Dataset entries:

· · ·

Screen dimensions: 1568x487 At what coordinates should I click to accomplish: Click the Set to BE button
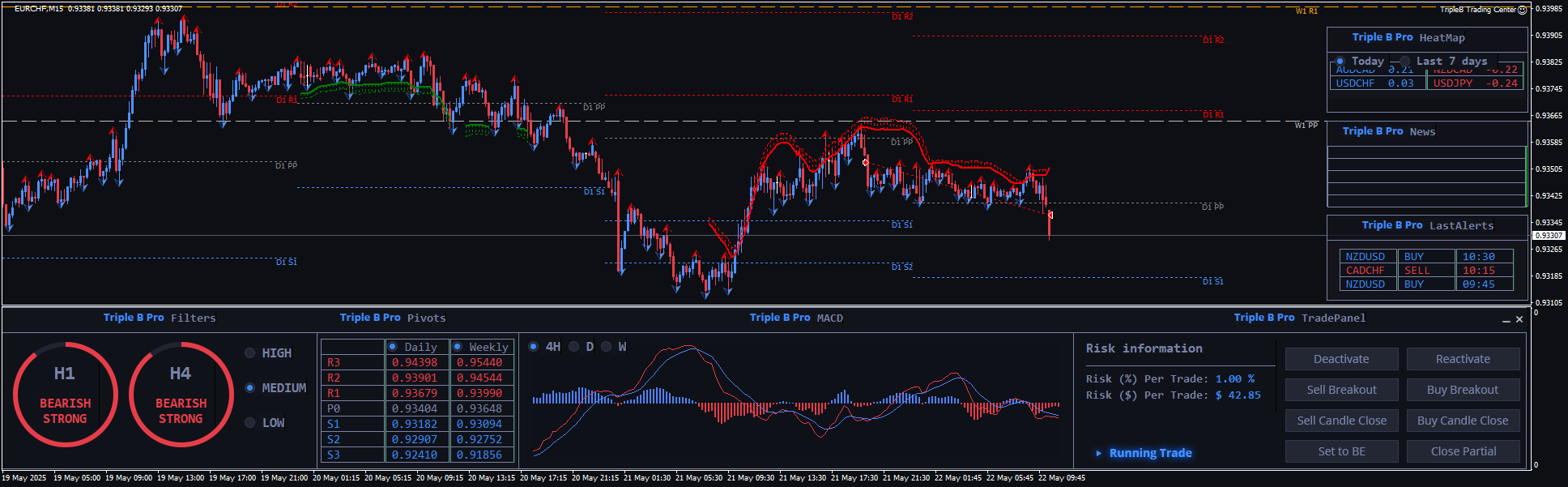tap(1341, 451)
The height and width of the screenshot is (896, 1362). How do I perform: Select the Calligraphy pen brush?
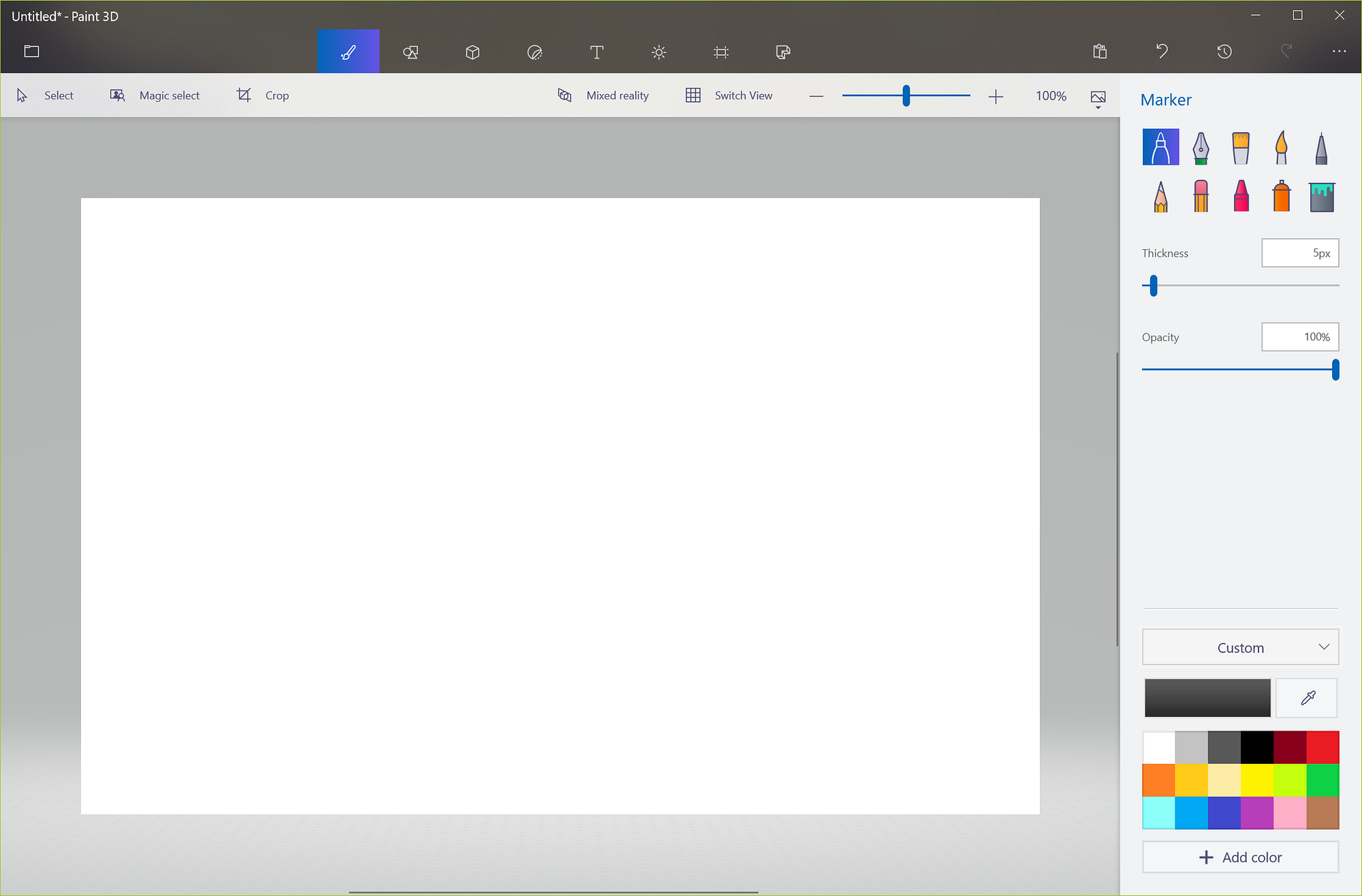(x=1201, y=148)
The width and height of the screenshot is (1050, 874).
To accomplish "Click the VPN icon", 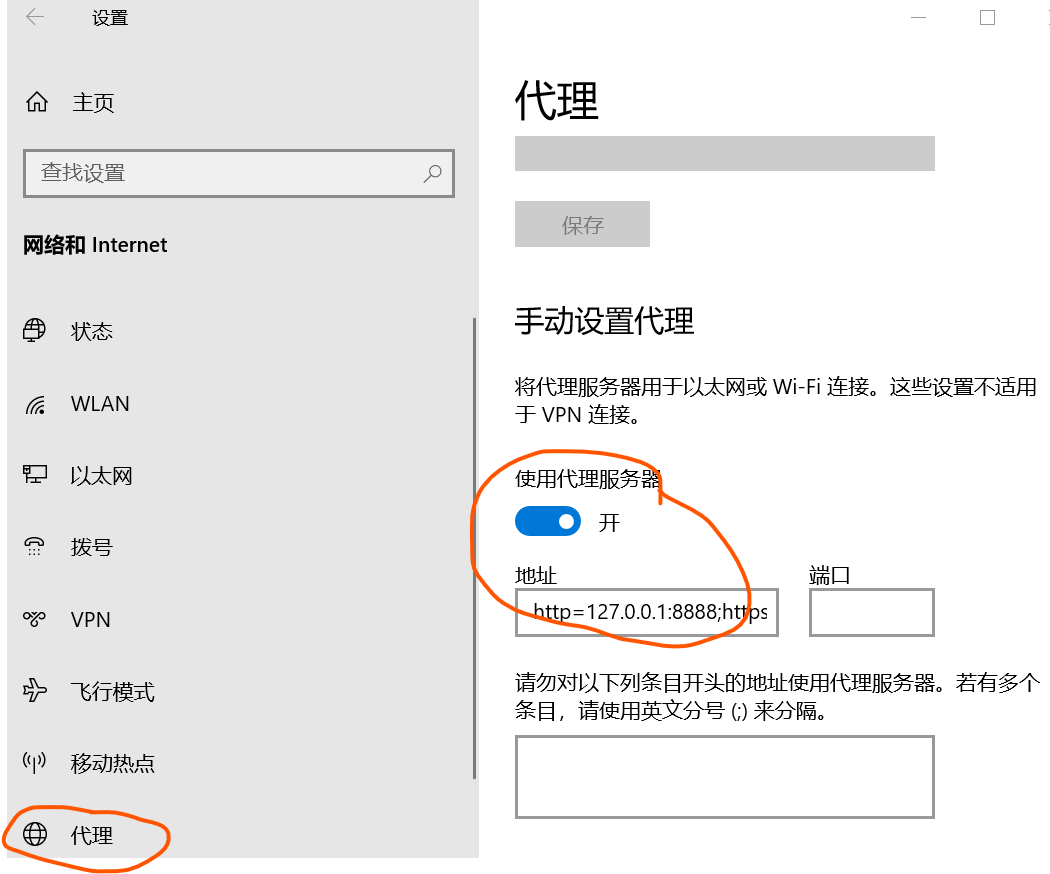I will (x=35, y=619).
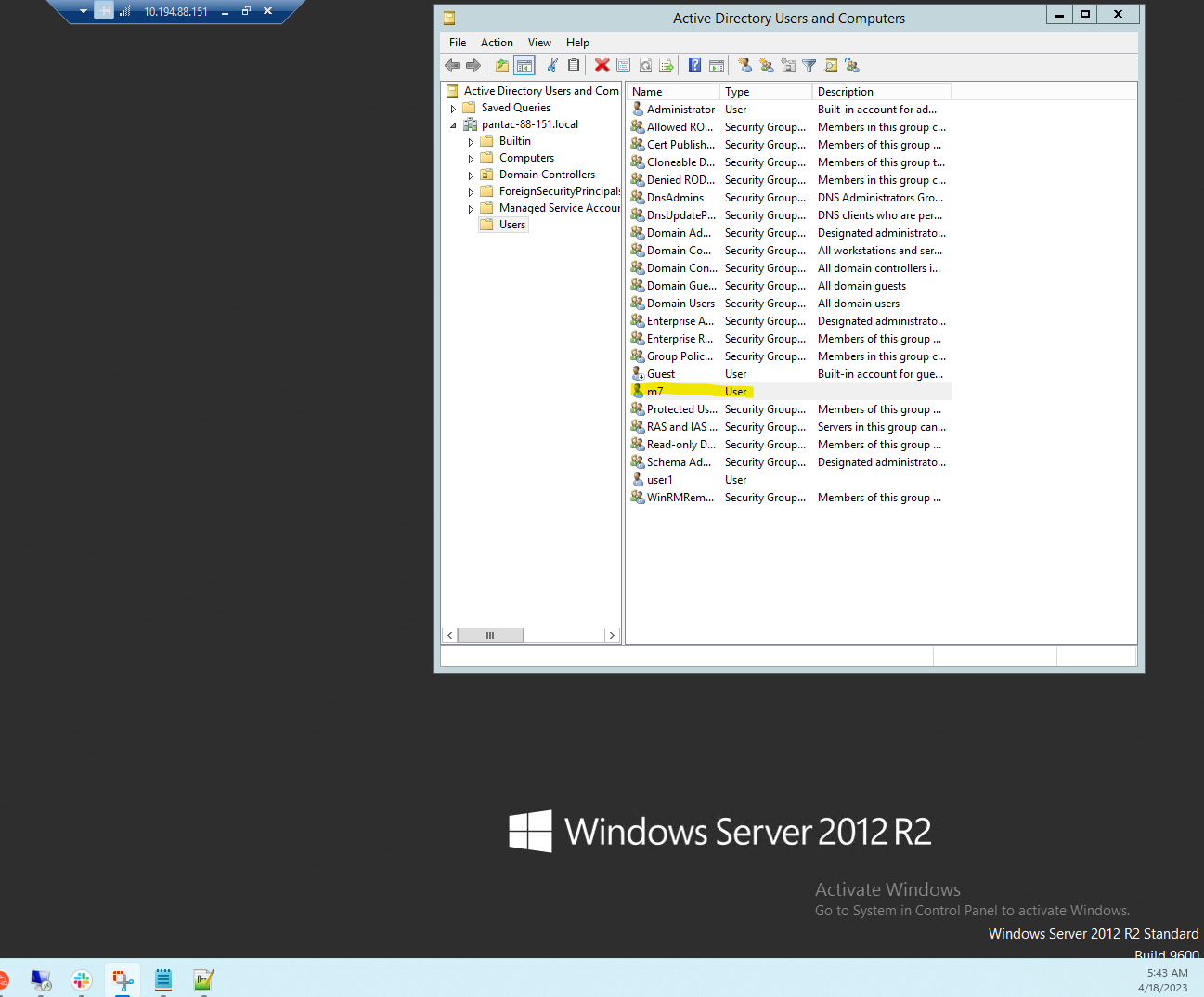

· · ·

[Problem description] Gather every line of the material that contains the string "width".

[Response to the task]
The height and width of the screenshot is (896, 1362). How do I perform: Select the Calligraphy pen brush?
The width and height of the screenshot is (1050, 874).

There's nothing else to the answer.